Dr. Marc Lamont Hill, a 35-year-old Philadelphia native, said he has “always wanted to teach at an HBCU.”
The move by Morehouse to court Hill — a sought-after speaker and television commentator — signals a new and ambitious effort by the Atlanta-based school to aggressively compete with predominantly White institutions for young Black superstar professors.
But for Hill, who spent his freshman year at Morehouse before transferring to Temple University, the decision to return to the nation’s only college for Black males is exciting and personal.
“This isn’t about me leaving Columbia, but about me wanting to go to Morehouse,” said Hill in an interview yesterday with Diverse. “I’ve always wanted to teach at an HBCU and I’m now at a point in my career where I’m able to do that.”
The 35-year-old Philadelphia native is the author of several books including Beats, Rhymes, and Classroom Life: Hip-Hop Pedagogy and the Politics of Identity.

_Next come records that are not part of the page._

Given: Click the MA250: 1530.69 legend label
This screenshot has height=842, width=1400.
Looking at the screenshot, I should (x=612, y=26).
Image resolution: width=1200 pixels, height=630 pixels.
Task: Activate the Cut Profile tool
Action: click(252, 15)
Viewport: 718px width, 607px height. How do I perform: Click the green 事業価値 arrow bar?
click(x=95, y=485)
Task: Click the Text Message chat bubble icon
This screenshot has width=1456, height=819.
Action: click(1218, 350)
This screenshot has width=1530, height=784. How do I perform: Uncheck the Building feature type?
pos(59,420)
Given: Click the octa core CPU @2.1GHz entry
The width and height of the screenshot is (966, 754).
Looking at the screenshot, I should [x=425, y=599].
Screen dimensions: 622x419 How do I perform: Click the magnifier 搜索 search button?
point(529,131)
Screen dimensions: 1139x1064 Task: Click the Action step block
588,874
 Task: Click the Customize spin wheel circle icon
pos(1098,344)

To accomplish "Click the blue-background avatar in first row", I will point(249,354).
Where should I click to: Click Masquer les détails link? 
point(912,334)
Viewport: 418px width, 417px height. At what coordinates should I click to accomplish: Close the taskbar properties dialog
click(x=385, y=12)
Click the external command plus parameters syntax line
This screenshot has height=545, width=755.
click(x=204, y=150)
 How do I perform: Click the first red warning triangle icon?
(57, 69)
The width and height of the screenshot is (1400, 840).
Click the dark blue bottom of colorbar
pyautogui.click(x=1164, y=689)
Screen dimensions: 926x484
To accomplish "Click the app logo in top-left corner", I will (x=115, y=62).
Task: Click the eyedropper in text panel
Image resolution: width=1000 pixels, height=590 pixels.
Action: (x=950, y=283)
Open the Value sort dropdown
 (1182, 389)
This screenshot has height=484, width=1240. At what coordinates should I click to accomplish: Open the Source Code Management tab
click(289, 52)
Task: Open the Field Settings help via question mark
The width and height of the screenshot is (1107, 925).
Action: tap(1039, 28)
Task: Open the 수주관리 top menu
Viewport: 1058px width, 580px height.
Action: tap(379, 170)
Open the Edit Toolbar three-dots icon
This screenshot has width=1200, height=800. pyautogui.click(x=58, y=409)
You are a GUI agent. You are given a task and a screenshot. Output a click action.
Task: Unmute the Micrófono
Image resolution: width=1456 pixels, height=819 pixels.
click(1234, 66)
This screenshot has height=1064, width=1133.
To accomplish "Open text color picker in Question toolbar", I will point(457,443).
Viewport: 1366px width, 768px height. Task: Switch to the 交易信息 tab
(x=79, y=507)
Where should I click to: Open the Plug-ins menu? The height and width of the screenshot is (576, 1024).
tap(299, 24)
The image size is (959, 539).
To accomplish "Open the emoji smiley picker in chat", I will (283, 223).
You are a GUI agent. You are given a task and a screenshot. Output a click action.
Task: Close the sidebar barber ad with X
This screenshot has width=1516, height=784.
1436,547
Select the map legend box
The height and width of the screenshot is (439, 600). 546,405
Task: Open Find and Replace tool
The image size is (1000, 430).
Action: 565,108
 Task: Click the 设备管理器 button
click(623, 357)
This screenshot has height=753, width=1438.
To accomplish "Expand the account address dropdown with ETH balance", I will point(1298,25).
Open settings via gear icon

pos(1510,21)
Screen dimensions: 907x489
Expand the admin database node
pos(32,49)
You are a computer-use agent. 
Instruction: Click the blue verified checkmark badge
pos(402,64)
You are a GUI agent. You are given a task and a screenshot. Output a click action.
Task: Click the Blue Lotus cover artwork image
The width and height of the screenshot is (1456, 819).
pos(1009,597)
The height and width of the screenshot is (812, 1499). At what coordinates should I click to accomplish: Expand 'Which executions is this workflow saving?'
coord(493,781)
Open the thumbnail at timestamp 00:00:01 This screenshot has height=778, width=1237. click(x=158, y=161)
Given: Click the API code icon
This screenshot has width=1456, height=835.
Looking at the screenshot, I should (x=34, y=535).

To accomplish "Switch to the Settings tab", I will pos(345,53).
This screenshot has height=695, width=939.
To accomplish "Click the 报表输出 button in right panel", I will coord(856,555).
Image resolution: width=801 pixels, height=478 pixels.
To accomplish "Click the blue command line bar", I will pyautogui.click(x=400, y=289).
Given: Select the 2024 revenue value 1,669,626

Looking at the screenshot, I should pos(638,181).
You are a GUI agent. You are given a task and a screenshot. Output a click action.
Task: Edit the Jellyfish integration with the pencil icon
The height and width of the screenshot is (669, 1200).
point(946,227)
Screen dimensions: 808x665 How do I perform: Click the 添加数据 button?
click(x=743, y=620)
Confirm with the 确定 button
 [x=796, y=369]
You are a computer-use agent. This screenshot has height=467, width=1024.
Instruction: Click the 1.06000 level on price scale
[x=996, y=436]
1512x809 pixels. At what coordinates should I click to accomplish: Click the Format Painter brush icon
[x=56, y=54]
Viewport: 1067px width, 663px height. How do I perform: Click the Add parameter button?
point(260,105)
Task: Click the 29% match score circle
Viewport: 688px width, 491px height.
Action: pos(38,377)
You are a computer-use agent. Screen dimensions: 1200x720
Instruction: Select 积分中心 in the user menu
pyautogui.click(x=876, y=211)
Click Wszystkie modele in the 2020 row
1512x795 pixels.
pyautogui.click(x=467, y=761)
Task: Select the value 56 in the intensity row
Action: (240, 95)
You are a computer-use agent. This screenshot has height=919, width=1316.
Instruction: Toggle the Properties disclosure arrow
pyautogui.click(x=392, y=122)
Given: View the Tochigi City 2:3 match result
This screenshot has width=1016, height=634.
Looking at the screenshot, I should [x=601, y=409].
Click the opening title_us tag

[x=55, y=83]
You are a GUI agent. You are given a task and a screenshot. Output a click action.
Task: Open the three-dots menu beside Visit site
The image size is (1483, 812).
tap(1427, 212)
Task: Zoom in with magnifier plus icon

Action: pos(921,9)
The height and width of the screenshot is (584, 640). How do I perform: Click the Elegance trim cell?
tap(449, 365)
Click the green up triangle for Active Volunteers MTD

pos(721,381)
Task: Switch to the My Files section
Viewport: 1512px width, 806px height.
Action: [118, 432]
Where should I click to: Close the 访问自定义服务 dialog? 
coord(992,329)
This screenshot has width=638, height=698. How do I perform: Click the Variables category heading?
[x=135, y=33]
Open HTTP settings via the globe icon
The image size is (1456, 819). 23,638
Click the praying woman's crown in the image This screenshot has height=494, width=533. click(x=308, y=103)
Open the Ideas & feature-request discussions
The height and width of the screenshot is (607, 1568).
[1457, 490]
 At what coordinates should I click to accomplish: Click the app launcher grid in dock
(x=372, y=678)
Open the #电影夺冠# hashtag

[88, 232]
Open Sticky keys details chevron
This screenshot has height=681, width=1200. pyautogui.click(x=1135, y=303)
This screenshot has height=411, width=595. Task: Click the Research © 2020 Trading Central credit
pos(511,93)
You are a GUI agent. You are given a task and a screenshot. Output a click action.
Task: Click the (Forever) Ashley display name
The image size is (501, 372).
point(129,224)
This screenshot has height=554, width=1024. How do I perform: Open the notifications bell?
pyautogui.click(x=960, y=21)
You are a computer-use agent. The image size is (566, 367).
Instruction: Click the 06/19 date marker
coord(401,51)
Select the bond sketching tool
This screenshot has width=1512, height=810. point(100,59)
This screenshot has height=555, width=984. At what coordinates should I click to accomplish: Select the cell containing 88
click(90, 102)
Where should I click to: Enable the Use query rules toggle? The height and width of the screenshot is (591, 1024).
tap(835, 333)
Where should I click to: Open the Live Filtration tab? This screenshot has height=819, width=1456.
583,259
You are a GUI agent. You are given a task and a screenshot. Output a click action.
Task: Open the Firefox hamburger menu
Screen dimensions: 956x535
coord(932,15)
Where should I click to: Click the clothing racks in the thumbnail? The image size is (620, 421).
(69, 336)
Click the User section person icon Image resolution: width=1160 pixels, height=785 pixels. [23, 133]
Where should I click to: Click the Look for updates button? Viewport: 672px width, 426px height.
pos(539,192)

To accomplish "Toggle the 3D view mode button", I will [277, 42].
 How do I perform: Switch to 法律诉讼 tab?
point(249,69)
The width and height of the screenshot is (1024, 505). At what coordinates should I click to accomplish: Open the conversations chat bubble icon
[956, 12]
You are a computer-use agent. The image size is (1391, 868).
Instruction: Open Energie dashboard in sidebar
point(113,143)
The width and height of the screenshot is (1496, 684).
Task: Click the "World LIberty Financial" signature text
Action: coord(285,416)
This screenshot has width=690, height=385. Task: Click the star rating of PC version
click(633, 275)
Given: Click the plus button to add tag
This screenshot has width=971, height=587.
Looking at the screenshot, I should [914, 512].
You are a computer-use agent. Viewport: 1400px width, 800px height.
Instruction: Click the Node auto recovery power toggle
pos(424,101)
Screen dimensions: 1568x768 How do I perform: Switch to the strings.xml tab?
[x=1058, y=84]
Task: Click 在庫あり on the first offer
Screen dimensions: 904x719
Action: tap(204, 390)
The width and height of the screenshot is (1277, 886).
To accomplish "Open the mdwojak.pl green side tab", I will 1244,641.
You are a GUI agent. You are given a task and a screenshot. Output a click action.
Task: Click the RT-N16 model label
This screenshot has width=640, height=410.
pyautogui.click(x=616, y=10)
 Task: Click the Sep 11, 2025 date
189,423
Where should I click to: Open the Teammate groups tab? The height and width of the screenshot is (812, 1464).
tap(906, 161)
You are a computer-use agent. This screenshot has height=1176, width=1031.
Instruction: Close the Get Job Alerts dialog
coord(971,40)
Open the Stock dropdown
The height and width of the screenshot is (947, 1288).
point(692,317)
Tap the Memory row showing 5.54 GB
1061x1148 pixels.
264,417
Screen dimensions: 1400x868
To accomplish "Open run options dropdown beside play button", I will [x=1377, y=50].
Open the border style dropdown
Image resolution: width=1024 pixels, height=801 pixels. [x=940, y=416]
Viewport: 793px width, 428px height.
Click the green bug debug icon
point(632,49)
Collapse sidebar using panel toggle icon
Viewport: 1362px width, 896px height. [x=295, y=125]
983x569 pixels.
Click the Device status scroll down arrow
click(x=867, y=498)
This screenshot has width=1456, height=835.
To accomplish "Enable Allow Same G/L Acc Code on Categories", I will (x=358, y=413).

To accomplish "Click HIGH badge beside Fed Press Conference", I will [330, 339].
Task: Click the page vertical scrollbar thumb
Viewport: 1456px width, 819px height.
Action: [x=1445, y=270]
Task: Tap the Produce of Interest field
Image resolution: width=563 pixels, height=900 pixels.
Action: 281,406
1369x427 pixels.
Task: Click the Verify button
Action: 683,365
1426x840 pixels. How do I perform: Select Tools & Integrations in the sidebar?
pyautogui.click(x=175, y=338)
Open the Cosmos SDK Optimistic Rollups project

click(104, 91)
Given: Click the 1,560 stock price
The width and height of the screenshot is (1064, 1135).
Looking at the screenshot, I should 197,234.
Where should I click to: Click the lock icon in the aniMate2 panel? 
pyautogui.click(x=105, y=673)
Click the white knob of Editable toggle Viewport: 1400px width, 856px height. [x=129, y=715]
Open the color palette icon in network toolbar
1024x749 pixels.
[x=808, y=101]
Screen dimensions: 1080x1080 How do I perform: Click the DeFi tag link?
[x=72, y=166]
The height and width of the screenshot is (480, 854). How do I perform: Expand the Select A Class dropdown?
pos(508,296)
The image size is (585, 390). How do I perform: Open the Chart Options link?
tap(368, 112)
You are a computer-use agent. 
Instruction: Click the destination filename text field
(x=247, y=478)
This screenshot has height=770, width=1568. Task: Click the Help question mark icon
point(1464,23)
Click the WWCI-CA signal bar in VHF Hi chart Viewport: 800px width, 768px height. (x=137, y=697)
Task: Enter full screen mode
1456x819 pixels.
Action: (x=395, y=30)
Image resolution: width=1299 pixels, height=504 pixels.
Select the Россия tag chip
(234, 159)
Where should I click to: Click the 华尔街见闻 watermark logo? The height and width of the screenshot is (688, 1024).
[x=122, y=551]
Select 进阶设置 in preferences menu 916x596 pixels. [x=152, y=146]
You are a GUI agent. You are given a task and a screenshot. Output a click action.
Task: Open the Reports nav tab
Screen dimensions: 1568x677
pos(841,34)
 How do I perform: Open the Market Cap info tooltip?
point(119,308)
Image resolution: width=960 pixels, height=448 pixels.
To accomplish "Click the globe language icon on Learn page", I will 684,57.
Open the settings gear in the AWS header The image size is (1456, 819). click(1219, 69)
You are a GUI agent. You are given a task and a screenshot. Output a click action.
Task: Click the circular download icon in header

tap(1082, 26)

A protégé of Dr. Michael Eric Dyson, who served on his dissertation committee while he was pursuing his Ph.D. in education at the University of Pennsylvania, Hill is an activist who has been a vocal critic of mass incarceration and a strong champion of various causes including gay rights.
Before joining the faculty at Columbia’s Teachers College, he was an assistant professor at Temple.